DATA SHOWN -
○ ○ ○ ○
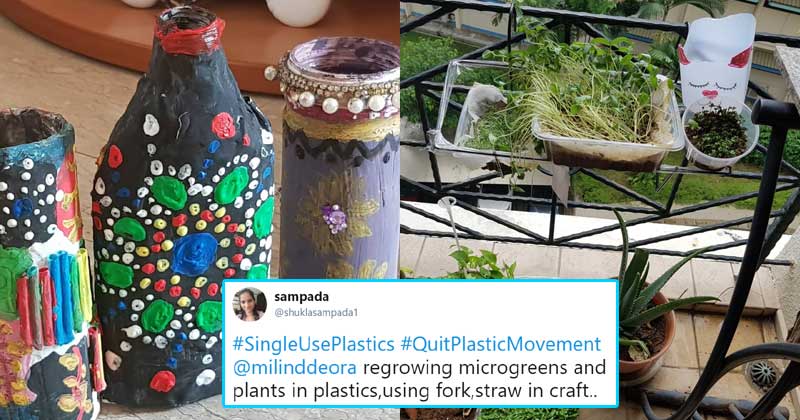Open the @shuklasampada1 handle

point(316,312)
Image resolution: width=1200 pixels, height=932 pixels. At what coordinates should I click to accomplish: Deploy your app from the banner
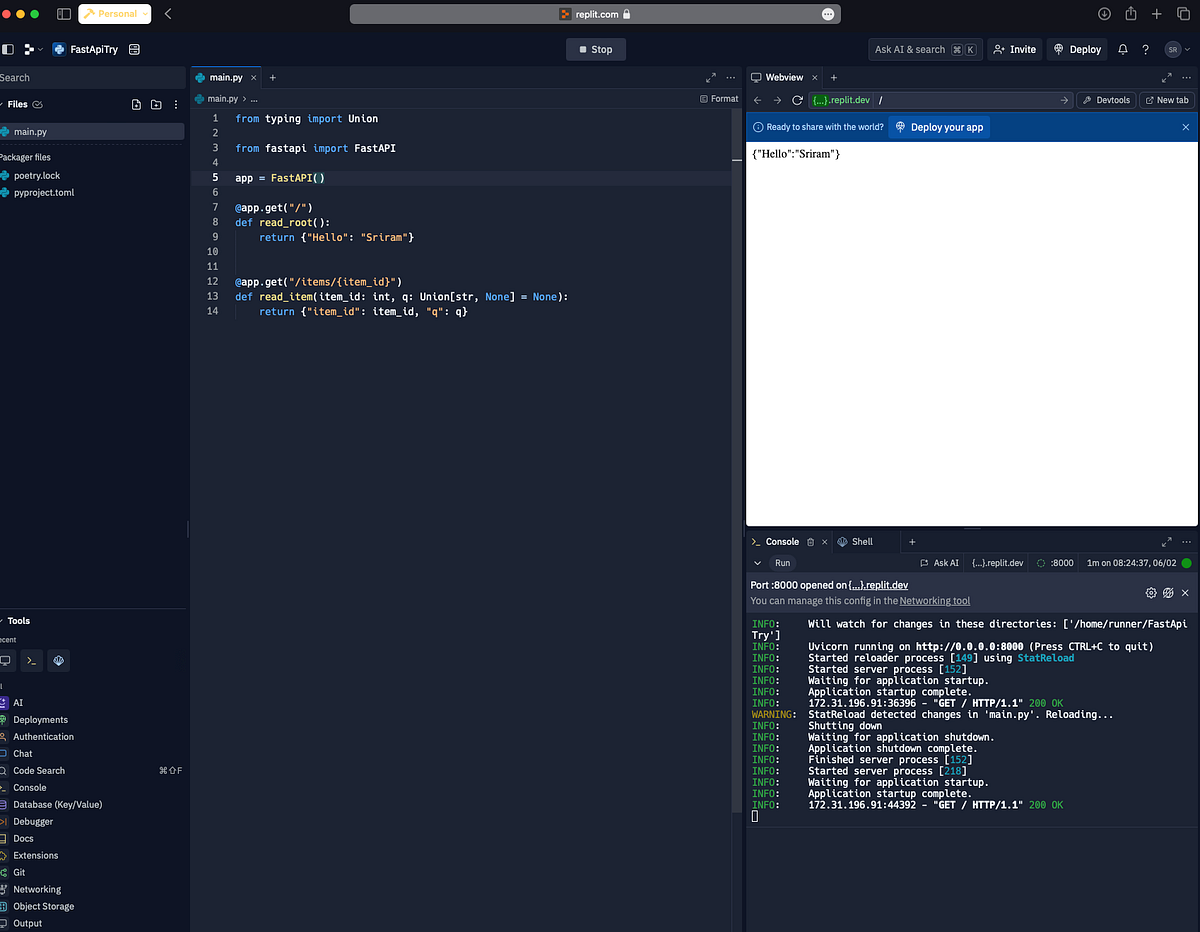pos(938,127)
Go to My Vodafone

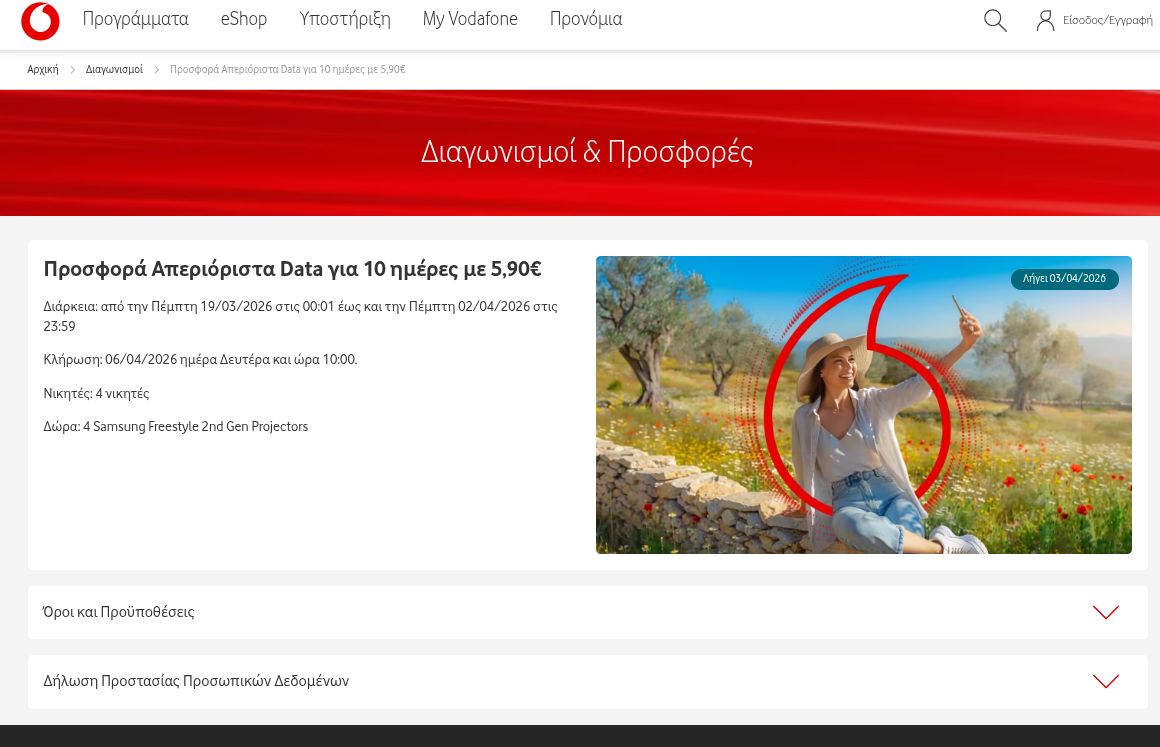coord(470,20)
○ ○ ○ ○
Starting at the line containing "Image resolution: width=1200", output every remaining line of the records above exactly, the last one included. Nothing else belongs in the output, and no pictures either.

WRITTEN RESPONSE -
Image resolution: width=1200 pixels, height=932 pixels. At what coordinates should I click to accomplish: Deploy your app from the banner
pos(938,127)
Go to My Vodafone

coord(470,20)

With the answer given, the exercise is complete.